Similar to the way the Music Modernization Act set up the collective funding of The MLC in the US, you could argue that a global copyright consortium of those 240 CMOs/validators could come together to fund and launch this new decentralized registration system. Of course, things get more complicated on the publishing side. Way more complicated.

“A hybrid approach that slowly builds on decentralized protocols like the tokenization of rights management or DAOs for artists and their fan communities will help us find the right way to balance centralized structures and decentralized benefits.”

On top of this, a music creator or rightsholder would want all of the digital streaming platforms and music-related services and apps to be connected to the network, so that these services could make payments directly to rightsholders, according to the ownership structure embedded in the smart contracts of their copyrighted works. This would be marvelously efficient, as some pilots we’ve conducted have demonstrated, but it is also another big ask.

That’s what it would take for the industry to be fully decentralized and permissionless. There need to be financial incentives for all the participants of the network, or these big asks will go unanswered. And we thought a global repertoire database was hard!

However, the outlook is not as gloomy as it might seem, despite all the big asks. There’s hope if we aren’t overly purist and doctrinaire about decentralization. The traditional legal system will catch up, though it definitely will not lead us there. This is exactly what happened in finance: the financial regulatory environment has been playing catch-up to digital currencies and crypto-assets. It did not lead this effort towards the decentralization of finance. Why would anything be different with music?

While this happens, a hybrid approach that slowly builds on decentralized protocols like the tokenization of rights management or DAOs for artists and their fan communities will help us find the right way to balance centralized structures and decentralized benefits.

This isn’t an exotic suggestion; hybrid approaches are everywhere in crypto. Take Coinbase, the first crypto company to IPO. It built the largest centralized and regulated exchange for cryptocurrencies and digital assets, something that did not stop crypto purists from backing the company. Ultimately, Coinbase’s success has boosted awareness of digital assets for the crypto industry, for the greater good. The same thing is possible with creative industries.

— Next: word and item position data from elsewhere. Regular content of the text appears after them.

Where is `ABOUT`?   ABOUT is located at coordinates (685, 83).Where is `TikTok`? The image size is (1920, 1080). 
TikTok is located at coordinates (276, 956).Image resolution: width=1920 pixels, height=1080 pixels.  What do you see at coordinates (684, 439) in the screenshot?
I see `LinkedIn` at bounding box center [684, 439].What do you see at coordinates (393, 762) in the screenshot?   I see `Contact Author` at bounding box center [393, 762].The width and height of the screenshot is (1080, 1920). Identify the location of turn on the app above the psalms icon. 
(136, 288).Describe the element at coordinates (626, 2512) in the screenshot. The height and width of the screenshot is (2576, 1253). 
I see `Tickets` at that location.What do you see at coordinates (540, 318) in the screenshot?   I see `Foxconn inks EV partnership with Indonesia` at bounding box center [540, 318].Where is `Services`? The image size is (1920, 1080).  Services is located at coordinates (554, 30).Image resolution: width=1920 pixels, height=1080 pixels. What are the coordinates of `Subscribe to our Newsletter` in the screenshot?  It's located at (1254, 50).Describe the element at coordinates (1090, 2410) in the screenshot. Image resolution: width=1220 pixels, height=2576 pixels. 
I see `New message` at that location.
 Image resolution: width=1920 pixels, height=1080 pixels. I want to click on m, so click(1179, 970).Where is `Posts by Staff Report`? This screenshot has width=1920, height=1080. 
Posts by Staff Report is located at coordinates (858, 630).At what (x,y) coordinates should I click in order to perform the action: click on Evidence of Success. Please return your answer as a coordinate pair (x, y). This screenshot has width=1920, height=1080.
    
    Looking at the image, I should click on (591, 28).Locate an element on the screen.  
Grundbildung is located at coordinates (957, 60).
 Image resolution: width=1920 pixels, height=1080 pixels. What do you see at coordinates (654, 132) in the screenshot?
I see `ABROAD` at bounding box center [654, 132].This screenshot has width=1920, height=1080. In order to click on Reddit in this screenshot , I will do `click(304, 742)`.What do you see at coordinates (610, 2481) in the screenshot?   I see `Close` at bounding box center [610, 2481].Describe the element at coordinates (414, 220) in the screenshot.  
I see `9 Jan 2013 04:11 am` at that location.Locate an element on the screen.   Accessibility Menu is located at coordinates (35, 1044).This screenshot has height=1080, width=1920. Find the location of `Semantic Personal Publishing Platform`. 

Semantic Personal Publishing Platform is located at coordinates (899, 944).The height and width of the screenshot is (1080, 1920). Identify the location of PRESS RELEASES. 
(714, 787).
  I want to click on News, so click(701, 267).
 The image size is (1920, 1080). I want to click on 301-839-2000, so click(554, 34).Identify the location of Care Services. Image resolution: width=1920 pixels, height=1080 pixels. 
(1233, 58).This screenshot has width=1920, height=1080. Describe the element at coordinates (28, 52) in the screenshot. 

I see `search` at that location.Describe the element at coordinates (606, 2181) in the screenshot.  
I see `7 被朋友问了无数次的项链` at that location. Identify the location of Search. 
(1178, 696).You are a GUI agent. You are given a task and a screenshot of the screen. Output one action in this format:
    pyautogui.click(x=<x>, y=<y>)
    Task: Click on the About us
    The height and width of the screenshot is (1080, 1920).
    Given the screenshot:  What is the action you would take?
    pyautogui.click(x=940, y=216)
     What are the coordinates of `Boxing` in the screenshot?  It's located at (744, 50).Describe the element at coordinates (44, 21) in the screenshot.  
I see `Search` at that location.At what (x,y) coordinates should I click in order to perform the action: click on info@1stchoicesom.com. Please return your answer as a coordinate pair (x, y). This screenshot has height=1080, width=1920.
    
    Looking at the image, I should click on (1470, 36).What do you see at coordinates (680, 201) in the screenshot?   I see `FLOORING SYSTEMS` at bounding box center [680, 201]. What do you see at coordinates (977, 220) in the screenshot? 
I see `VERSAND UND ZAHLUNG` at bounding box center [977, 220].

Digital assets, be they digital collectibles or rights, are here to stay. Creative IP is a massive $500B untapped asset class ($39B in music royalty collections alone currently off-chain) that could benefit more at this point from a centralized exchange than it would benefit from a cool decentralized network with no scale. At its core, the answer lies in better, more effective rights management and in a good protocol for copyright and royalty settlement to set the stage for future decentralization, as needed. Smart contracts will become the application layer that turns the internet into a native settlement layer, meaning fewer middlemen and less accounting and shuffling of royalties.

While implementing new tech is important, it’s more important to capture and realize more value for creators. Decentralization may help us do that, but the road ahead is long. Without rights management at the protocol level, the music industry will never fully reap the benefits of blockchain or decentralization.